■ **Text provided**:
Let $X_1,...$ be a sequence of idd r.v. with mean $0$ and variance $\sigma^2$. Show that $\{Z_n,n\geq1\}$ is a martingale when $Z_n=S_n^2-n\sigma^2$

Question

Let $X_1,...$ be a sequence of independent and identically distributed random variables with mean $0$ and variance $\sigma^2$. Let $S_n=\sum^n_{i=1}X_i$ and show that $\{Z_n,n\geq1\}$ is a martingale when $$Z_n=S_n^2-n\sigma^2$$

I know I need to show that $E(Z_{n+1}|\mathcal{F}_n)=Z_n$ to prove that $Z_n$ is a martingale. I know that if $Z_n=\sum^n_{i=1}X_i$, then $\{Z_n\}$ is a martingale. We show this by the following calculations: \begin{align} E(Z_{n+1}|\mathcal{F}_n)&=E(Z_n+X_{n+1}|\mathcal{F}_n)\\ &=E(Z_n|\mathcal{F}_n)+E(X_{n+1}|\mathcal{F}_n)\\ &=Z_n+E(X_{n+1})\\ &=Z_n+0=Z_n \end{align} I can see that this problem is analogous to that problem, but I am not sure how to go about it. Could I get some pointers? Thank you.

Answer 1

• Prove that $S_{n+1}^2 = S_n^2 + 2X_{n+1} S_n + X_{n+1}^2$.
• Show that $E[S_{n+1}^2 \mid \mathcal{F}_n] = S_n^2 + \sigma^2$.

Answer 2

Firstly, $S_{n+1}^2=(S_n+X_{n+1})^2=S_n^2+2S_nX_{n+1}+X_{n+1}^2$

Then \begin{align} E[Z_{n+1}-Z_n|\mathcal{F}_n]&=E[S_n^2+2S_nX_{n+1}+X_{n+1}^2-(n+1)\sigma^2-(S_n^2-n\sigma^2)|\mathcal{F}_n]\\ &=E[2S_nX_{n+1}+X_{n+1}-\sigma^2|\mathcal{F}_n]\\ &=E[S_nX_{n+1}|\mathcal{F}_n]+E[X_{n+1}^2|\mathcal{F}_n]-\sigma^2\\ &=2S_nE[X_{n+1}]+E[X_{n+1}^2]-\sigma^2\\ &=2S_n\cdot0+(\text{Var}(X_{n+1})+E[X_{n+1}]^2)-\sigma^2\\ &=0 \end{align} Last line follows from the fact that variance of $X$ is $\sigma^2$

Dataset records
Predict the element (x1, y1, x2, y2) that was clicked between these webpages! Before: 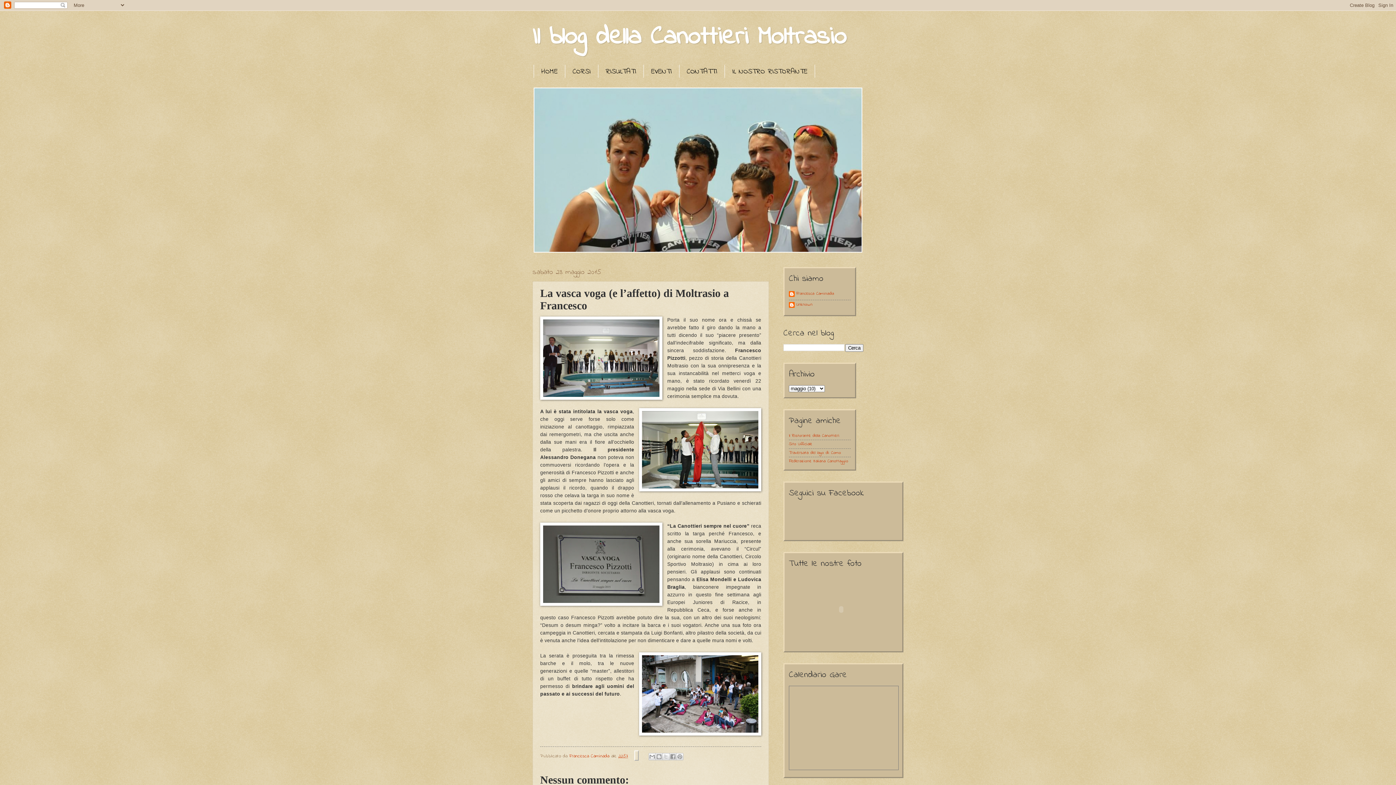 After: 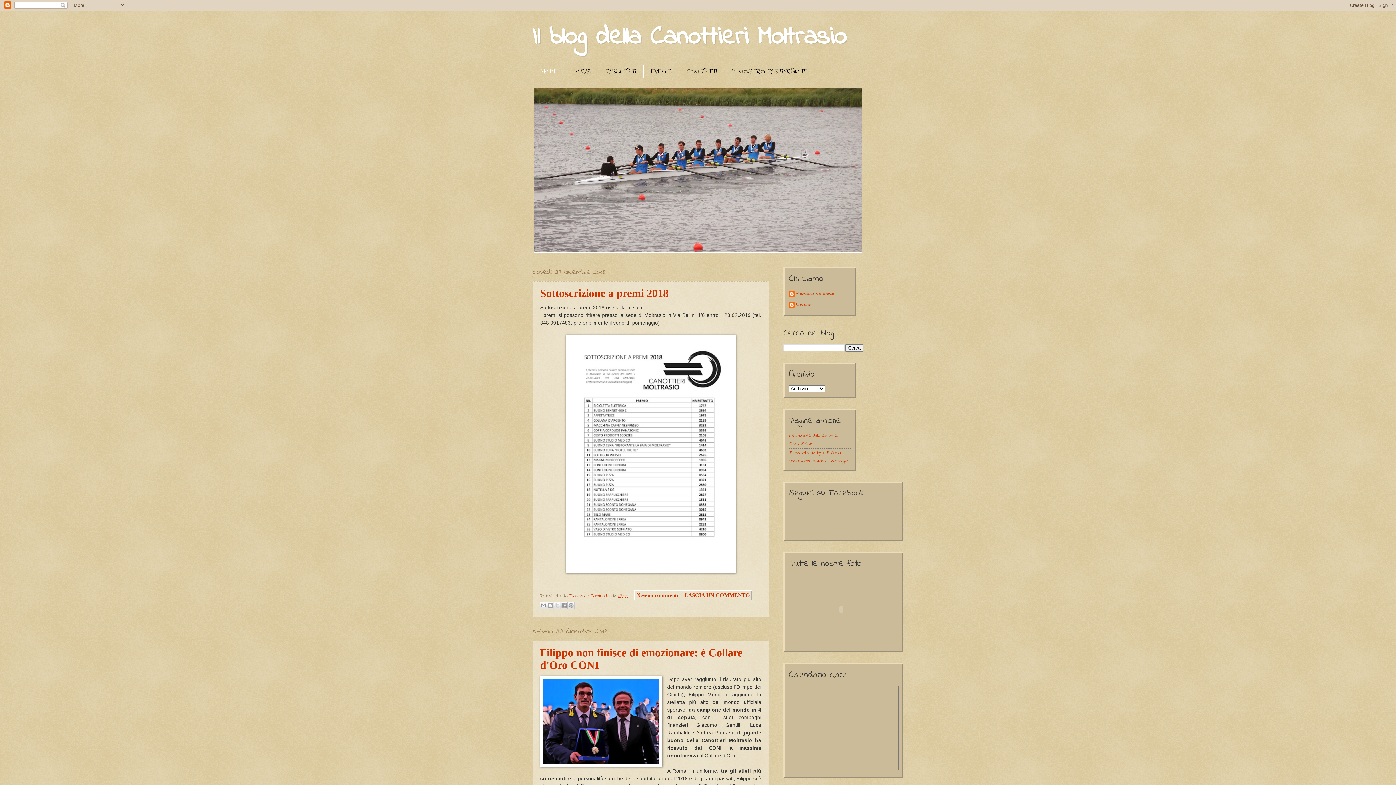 Action: bbox: (532, 18, 846, 56) label: Il blog della Canottieri Moltrasio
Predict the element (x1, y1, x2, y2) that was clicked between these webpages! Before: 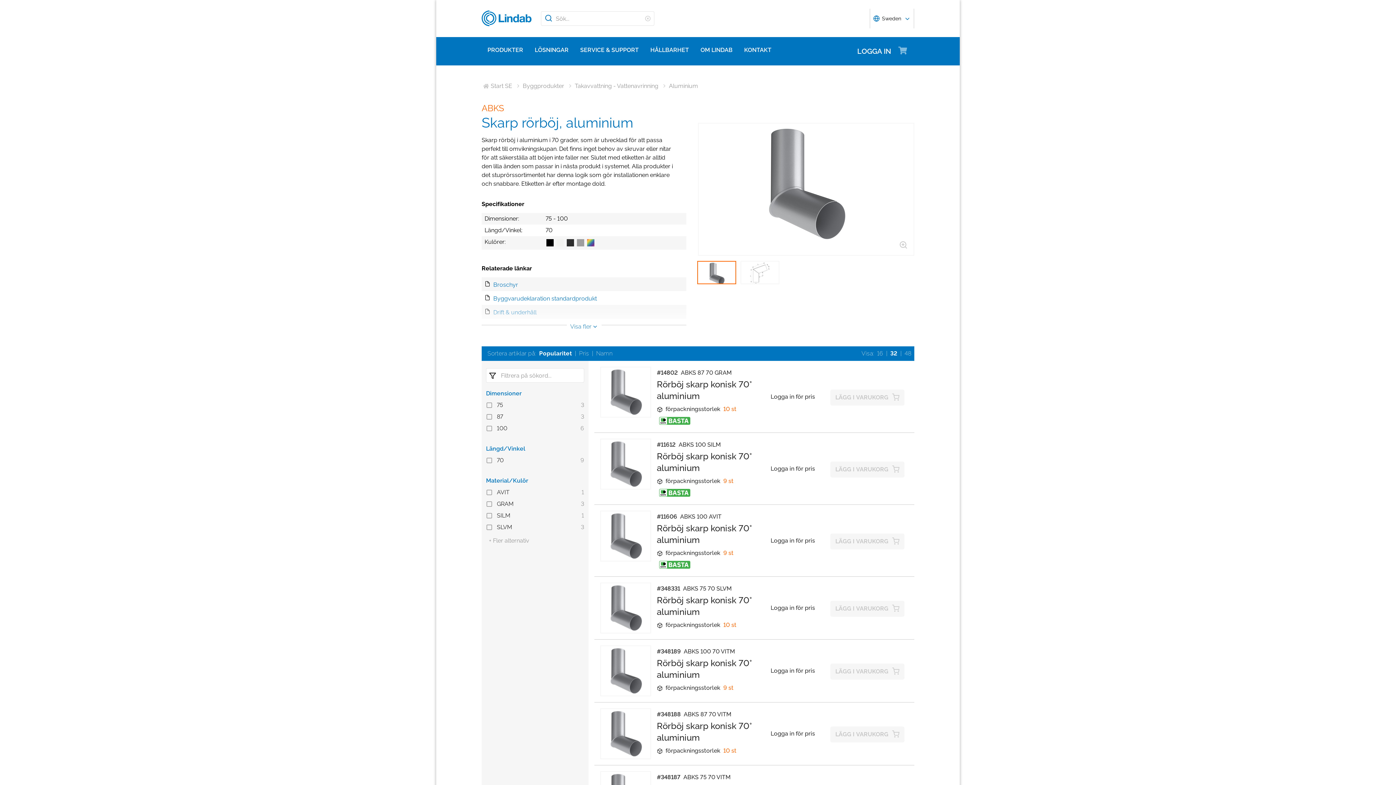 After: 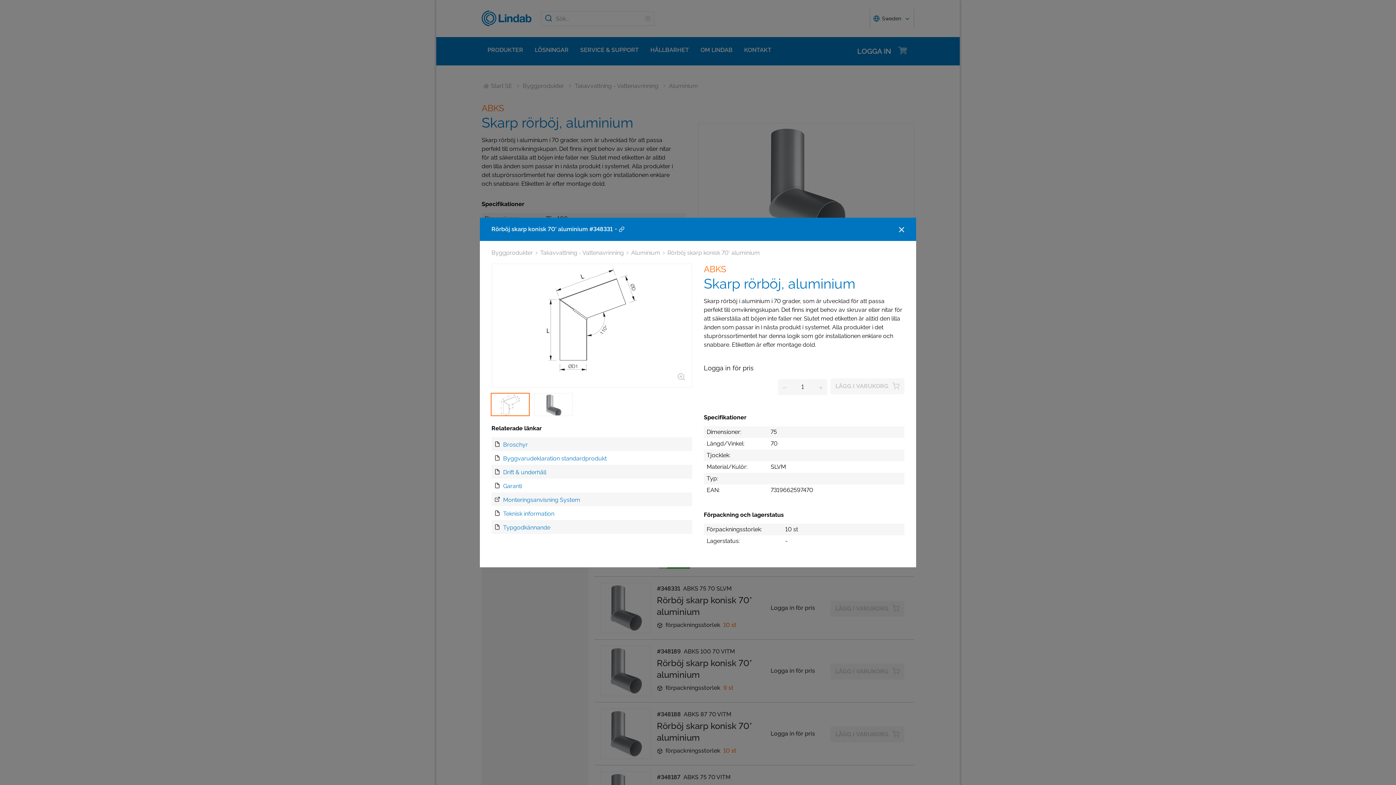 Action: label: #348331

ABKS 75 70 SLVM

Rörböj skarp konisk 70° aluminium bbox: (657, 582, 753, 618)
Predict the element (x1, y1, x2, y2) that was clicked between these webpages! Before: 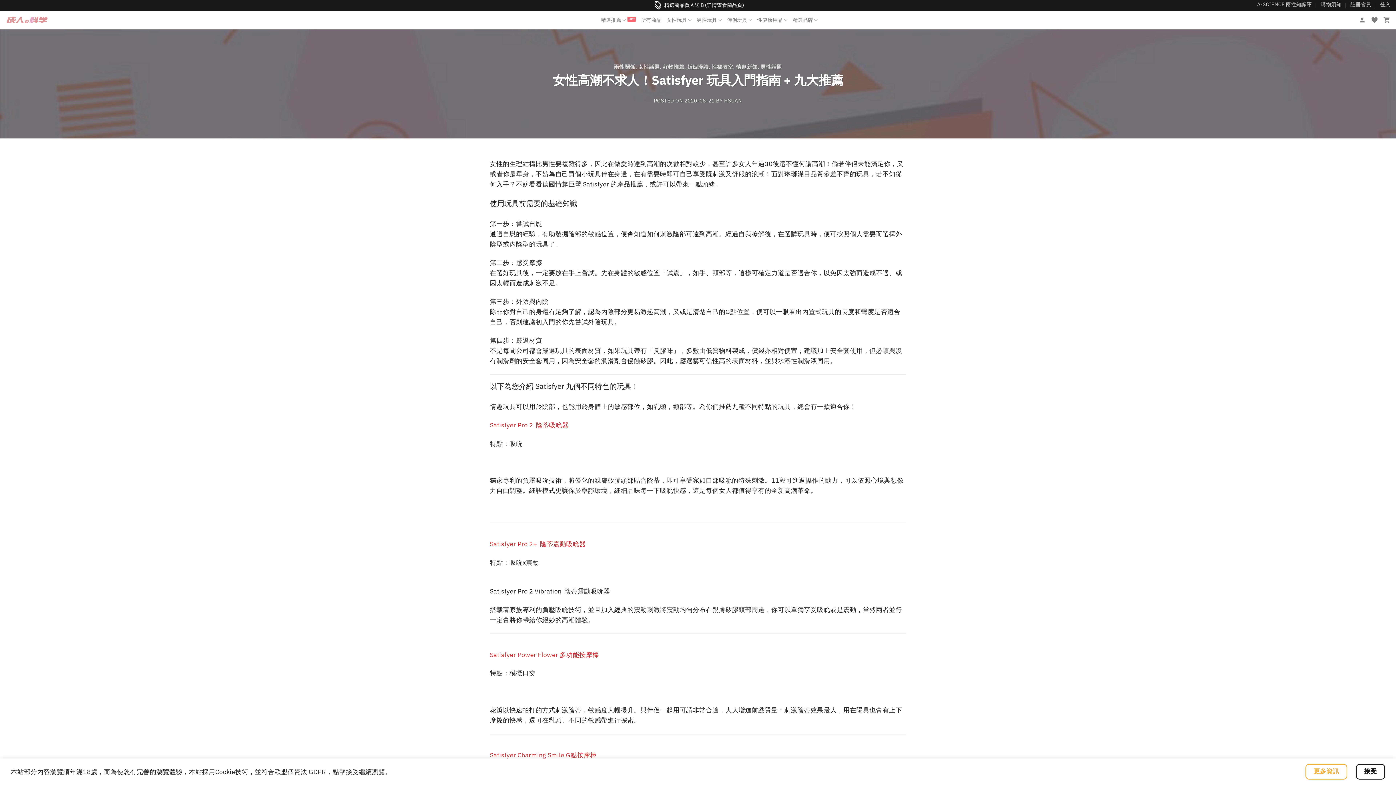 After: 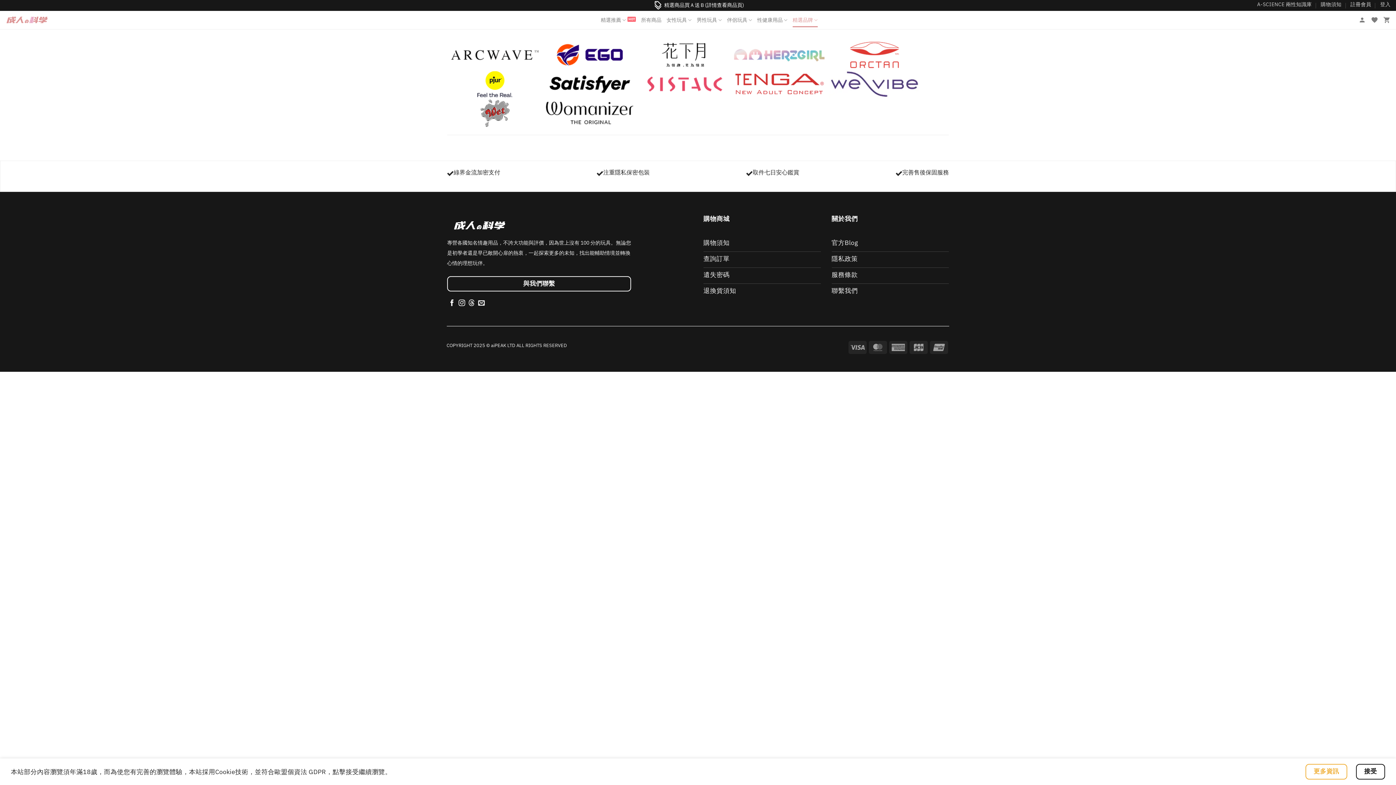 Action: label: 精選品牌 bbox: (792, 12, 817, 27)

■ **Prompt**: Copy the martingale thread, beginning at the words "I know I need" and stopping after "pointers? Thank you.", and swap "pointers" for "hints".

■ **Solution for this task**:
I know I need to show that $E(Z_{n+1}|\mathcal{F}_n)=Z_n$ to prove that $Z_n$ is a martingale. I know that if $Z_n=\sum^n_{i=1}X_i$, then $\{Z_n\}$ is a martingale. We show this by the following calculations: \begin{align} E(Z_{n+1}|\mathcal{F}_n)&=E(Z_n+X_{n+1}|\mathcal{F}_n)\\ &=E(Z_n|\mathcal{F}_n)+E(X_{n+1}|\mathcal{F}_n)\\ &=Z_n+E(X_{n+1})\\ &=Z_n+0=Z_n \end{align} I can see that this problem is analogous to that problem, but I am not sure how to go about it. Could I get some hints? Thank you.